Many IT managed service providers can also take care of managed IT security, although this is increasingly treated as a specialist niche in its own right. In fact, it’s even developing its own sub-niches, such as managed endpoint security.
Managed monitoring services
It is fairly common for managed IT services to offer a basic level of network monitoring. Typically, however, these are limited to checking whether systems are up and running and providing an early warning in the event of a failure. While this is very useful, it is nowhere remotely close to providing the sort of benefits you can get from properly managed monitoring services.
Managed monitoring services proactively to maintain a network and hence prevent issues
In the early days of business networking, an outage was a nuisance. These days, a network outage, even a brief one, can be a major disruption with a significant impact on the business. As a result, for many companies, the biggest single benefit of managed monitoring services is simply the fact that they keep a network running continually and reliable, preventing issues from arising in the first place.

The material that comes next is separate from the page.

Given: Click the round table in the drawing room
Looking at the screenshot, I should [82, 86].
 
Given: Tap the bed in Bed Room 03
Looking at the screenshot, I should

A managed monitoring service provider will state in its contract what level of network uptime it is prepared to guarantee. As yet, no managed service provider is likely to be in a position to guarantee 100% network uptime (and it’s very much an open question as to whether or not they ever will), but a reputable managed monitoring service provider should be able to go well into the high nineties.
Enhanced security
These days, network security is one of the hottest topics in IT and that is as it needs to be as it is a prerequisite for the protection of sensitive data in general and personal data in particular. For completeness, this would be a good moment to highlight that even if a company works in a B2B environment and hence does not capture personal information from its customers, it still has to protect the personal data of its employees.
Improved quality of service
Even the smallest of SMBs will generally have a wide variety of applications using the corporate network and in all probability, each of those applications will have at least slightly different needs and slightly different levels of priority.
In some cases, superficially similar applications can have different needs and priorities. For example, you may have an internal messaging system that also allows for voice calls, plus regular phones running through the corporate network. Essentially, these are the same functions, just used for different purposes, but in most organizations, the externally-facing (i.e. customer-facing) phones are going to have a higher priority than the internally-facing messenger program.
Managed monitoring services can identify bottlenecks and other jams and take remedial action. They can also provide insights into what action a client company needs to take to put a stop to recurring issues.